The bishop and the miners

Posted in Blog, Christianity

NPG x27352; Brooke Foss Westcott

When Michael and Alison Rogers moved out of Pip and Jim’s vicarage in Ilfracombe, Michael decided he couldn’t accommodate all his books in their smaller retirement home. So he marked some shelves in his study as books which were available for the taking and invited all comers. When I set off for the vicarage, Sheila said, ‘Don’t bring home more than five. We haven’t room for any more books.’ I arrived home with 23 books – one of which was Brooke Foss Westcott’s classic commentary on The Gospel of St John.

G.R. Eden, who was at one time vicar of Bishop Auckland, County Durham, recalled the first time he set eyes on Dr Westcott. A crowd of gowned theological scholars and students had gathered in the early 1870s in a crowded room attending a meeting of the newly-formed Cambridge University Church Society. An awed voice at Eden’s elbow whispered, ‘That’s Westcott!’

Eden looked and saw, half hidden in the crowd, a small figure in a Doctor’s gown, sitting face in hand, apparently in deep and painful thought.

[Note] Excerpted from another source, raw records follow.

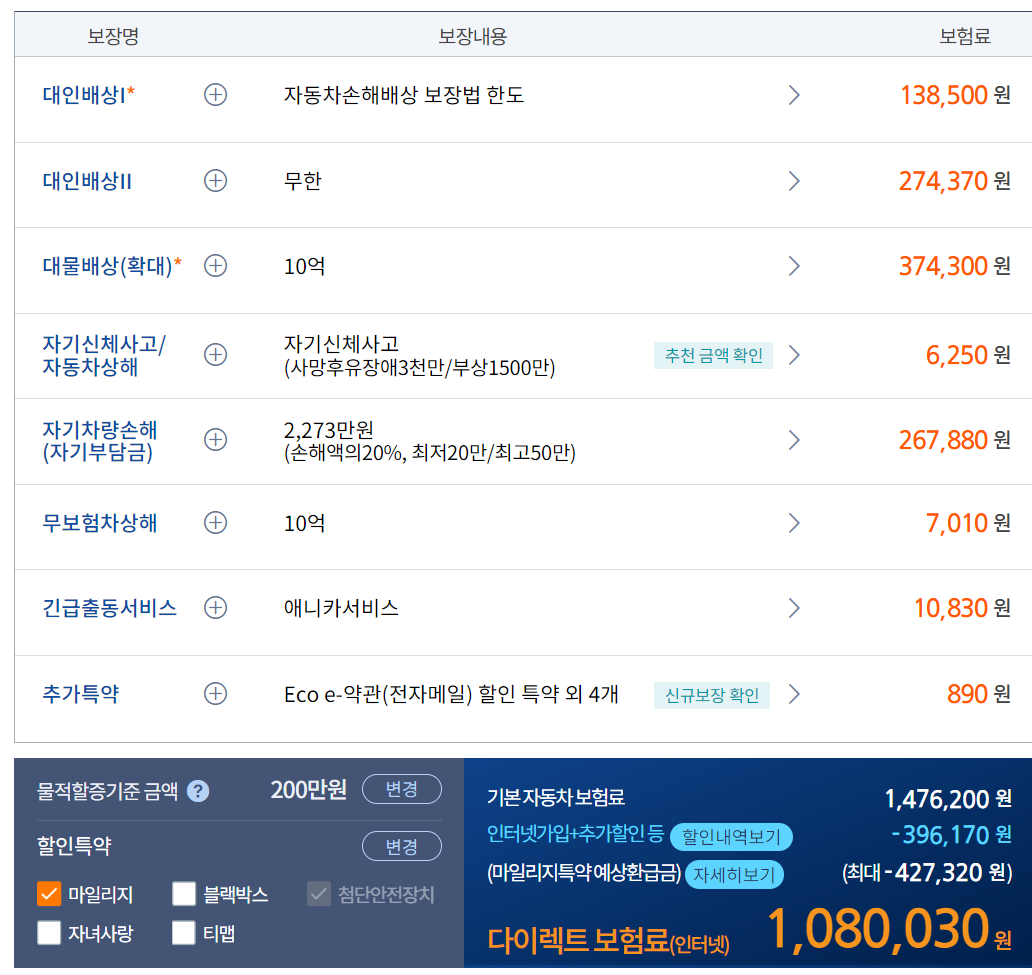Open the plus icon for 긴급출동서비스
Viewport: 1032px width, 975px height.
[x=215, y=607]
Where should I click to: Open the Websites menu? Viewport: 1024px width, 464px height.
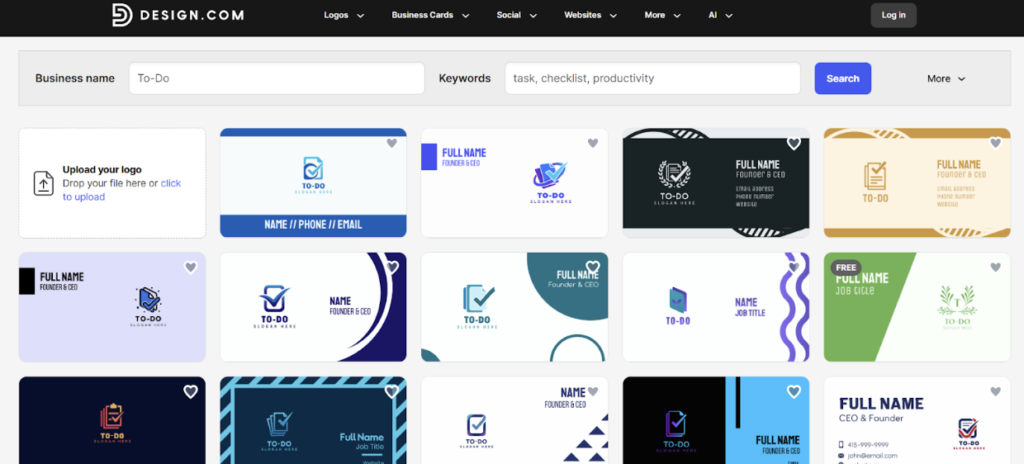tap(590, 15)
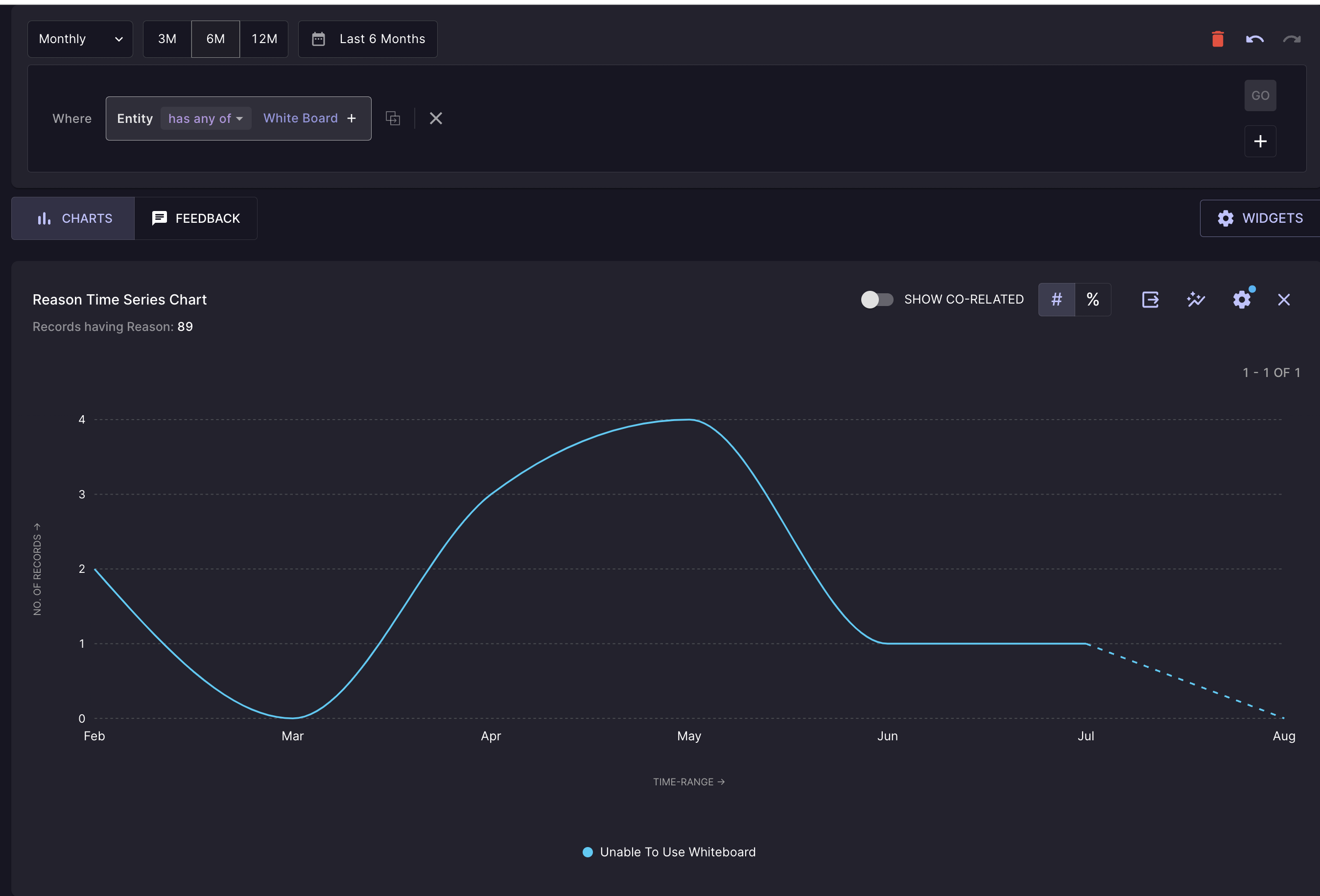Click the undo arrow icon

coord(1254,39)
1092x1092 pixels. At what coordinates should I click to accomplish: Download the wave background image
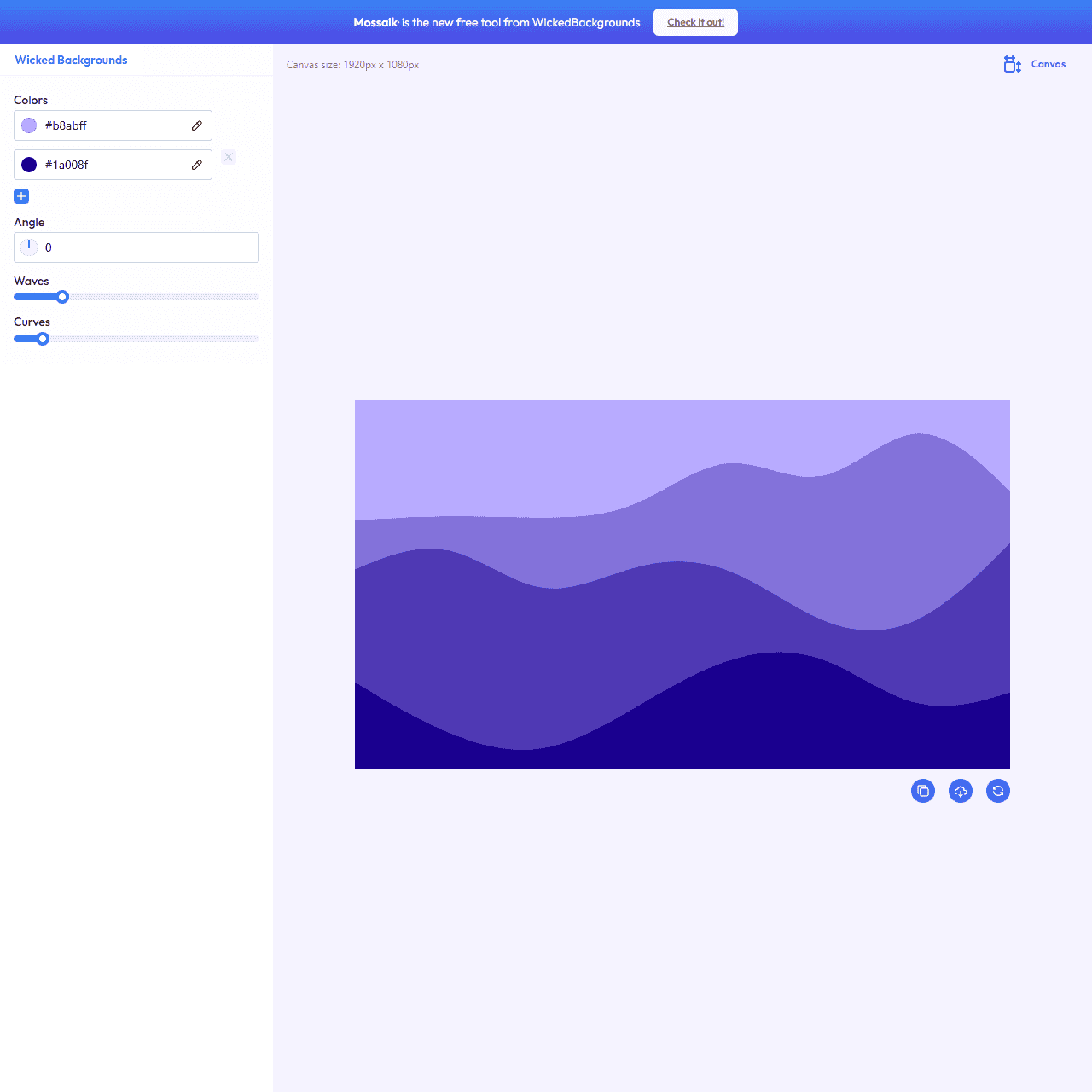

‘This,’ recalled Eden later, ‘was the great Regius Professor of Divinity – a name already known throughout Europe and beyond.’  Eden recalled that Westcott constantly came to their meetings but hardly ever spoke. ‘But if, at our appeal, he uttered just a few final words, in that intensely earnest, quiet, penetrating voice, the whole subject was instantly transformed, and set in such an atmosphere of prayer and wonder, that we crept home, abashed at our tiny heats of controversy, and with a new sense of the eternal meaning of the simplest things.’

Eden remembered Westcott lecturing on Monday evenings on the writings of St John to a small group of Cambridge staff and students. Westcott would spend a whole term considering just a few verses. He might spend an hour discussing a single word. He used to say half-humorously, that the whole of Christianity hung upon the Greek aorist and the preposition ѐѵ. ‘Such minute exactness, coupled as it was with the widest possible range of thought, gave us a new idea of the inspiration of the Scriptures.’

Eden remembered Westcott, now as Bishop of Durham twenty years later, standing in the open air at Blyth at the Northumberland Miners’ Gala, in front of a huge crowd of miners and their leaders who did not (as Westcott himself put it) ‘believe strongly in bishops or the doctrines they preached’. ‘There stood that same slight, frail and rather weary figure, with the thick mass of hair now turned grey’. Thomas Burt, a Miners’ MP, was worried that they would not listen to the bishop ‘accustomed as they were to oratory of the “strong meat” type. Would his not too powerful voice carry?’ The MP need not have worried. Bishop Westcott held them spellbound and then a wonder happened. ‘The whole mass of strong and usually silent northern men burst out into unwonted and enthusiastic cheering to acclaim one whose sincerity and sympathy had won the heart of the working classes as few bishops, if any, had done before.’

I am reading Westcott’s commentary on St John’s Gospel with renewed interest and enthusiasm.